Tim Ellis is the founder of Seattle Bubble. His background in engineering and computer / internet technology, a fondness of data-based analysis of problems, and an addiction to spreadsheets all influence his perspective on the Seattle-area real estate market. Tim also hosts the weekly improv comedy sci-fi podcast Dispatches from the Multiverse.


  1. 1
    DavidB says:

    I noticed this new listing on Redfin yesterday


    The listing says this home closed in April 2009 for over $900k and now it’s listed at $710K!

    Is this a short sale? Also, there are so many spelling errors in the description. Don’t realtors use spell check? If this was my realtor I’d fire them! It’s crazy that there are only 2 photos of this house too.

    Can one of the realtors (Kary, IRA) provide the story on this house on why it’s selling for so much less in such a short period of time?

  2. 2
    Kary L. Krismer says:

    RE: DavidB @ 1 – Maybe later, if I can. There are situations where we can’t comment on other listings.

    What I came to this thread for was an issue in one of the hijacked threads while Tim was away. I said there that the Dems would become hawks and the Reps doves. Once again, I was right! ;-)


  3. 3

    It’s a bank owned property,already been foreclosed, not a short sale. That “over 900” thousand sale in April ’09 was essentially the amount owed on the property, where the ownership changed from the trustee to the lender, so it wasn’t a “real sale”.
    The last real sale it had was one that closed in October 2006 for 885 thousand..
    Prices are quite a bit lower now than they were in October 2006. The price it is currently listed at might be under current market value, but perhaps less so than it appears.. Also, some folks don’t put a lot of energy and money into maintaining a home knowing they’re going to lose it in foreclosure, since they can’t pay their mortgage anyway.

  4. 4
    Scott Weitz says:


    As a Realtor, what is your take on interest rates? My opinion is that deflation is still more likely than rampid inflation. Commodities are rising purely because of weakness in the dollar (rather than recovery prospects), and raising interest rates at this point would be premature as it would make a potential recovery/ landing for real estate less probable.

  5. 5
    Kary L. Krismer says:

    RE: Scott Weitz @ 4 – My take is my opinion on where interest rates are headed doesn’t matter. Having access to the NWMLS doesn’t give me any greater insight into what will happen in that regard. So all I can say on that is they’ll go up, down or stay the same.

    In the past I’ve said I’m even split between deflation and hyper-inflation. I think clearly the economy is still very fragile, so extreme moves and unusual events are not that unlikely.

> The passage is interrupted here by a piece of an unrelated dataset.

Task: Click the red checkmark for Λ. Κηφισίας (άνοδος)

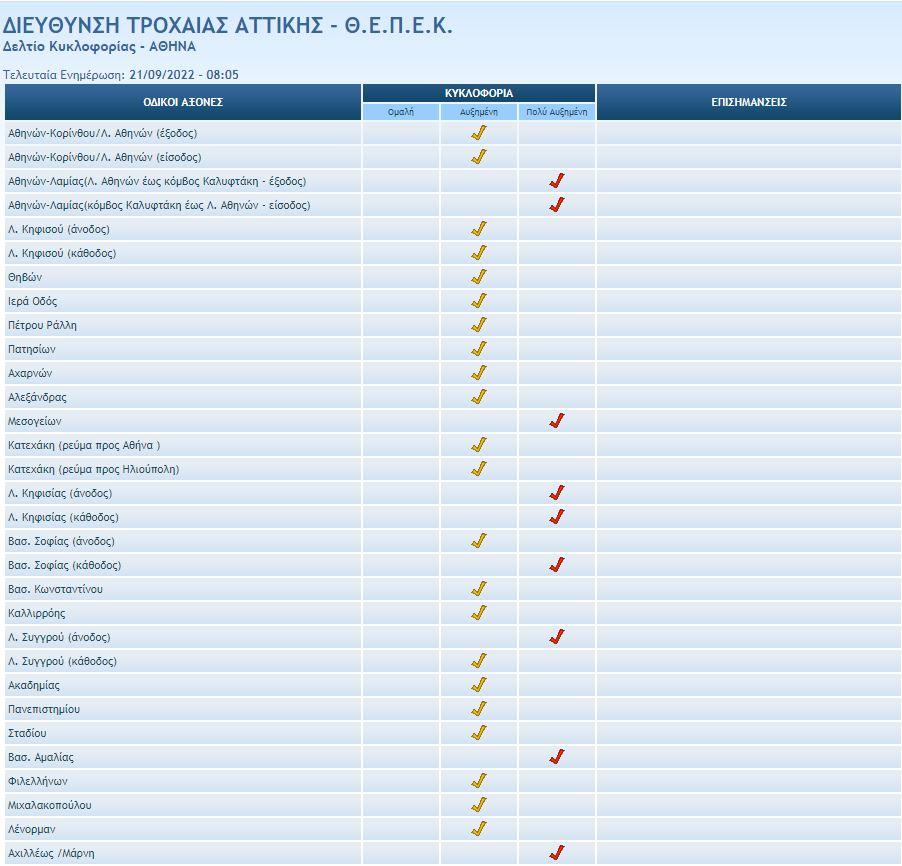Action: coord(557,493)
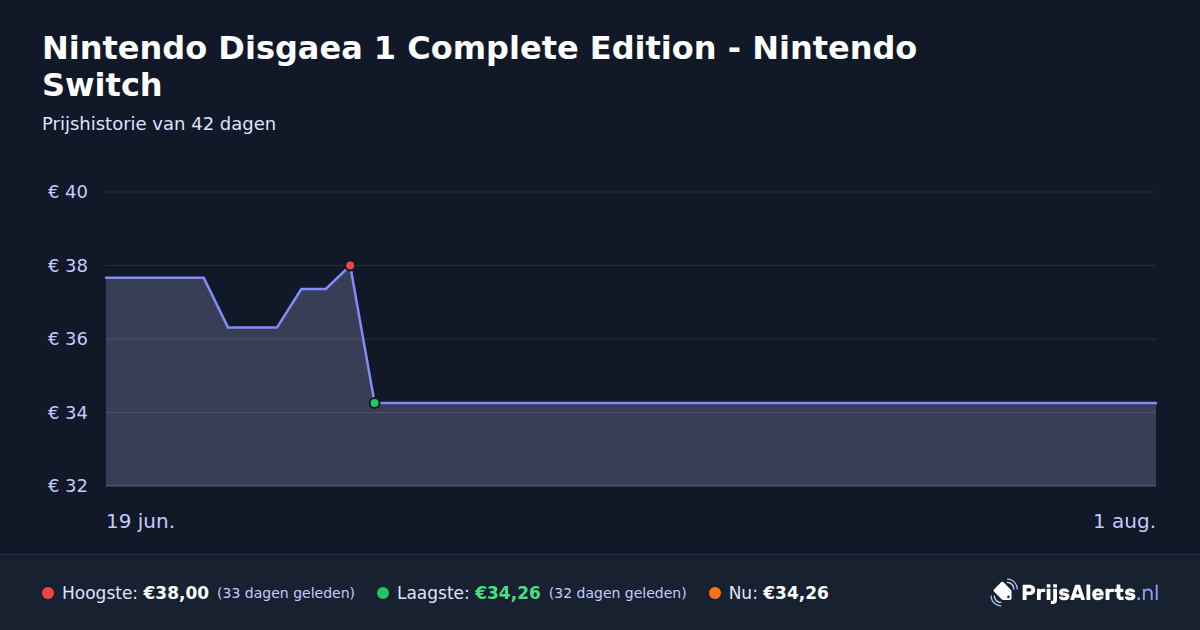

    As to your commodities comment, I’ve suspected the same thing, but haven’t bothered to try to determine if that’s the case. Also, just looking at gas, we are heading into the Summer driving season when you’d expect increases, and perhaps the price cuts were over-shot, combining to result in some rather extreme upward moves (on a percentage basis). So I don’t find those terribly alarming just yet.

  6. 6
    DavidB says:

    Ira, thanks for the info!

  7. 7
    Scotsman says:

    Have your cake and eat it too!

    I mentioned several days ago that there were new conflicting trends in the long bond markets, and sure enough Bloomberg comes out today with an article that reports buyers are setting up for significant long term deflation:


    “We are looking to buy in the neighborhood of 10-year bonds,” said Akira Takei, Tokyo-based general manager of the international fixed-income investment department of Mizuho Asset Management Co., a unit of Japan’s second-largest banking group. “All of a sudden, market participants will have to realize that there is no inflation risk, but instead deflation risk.”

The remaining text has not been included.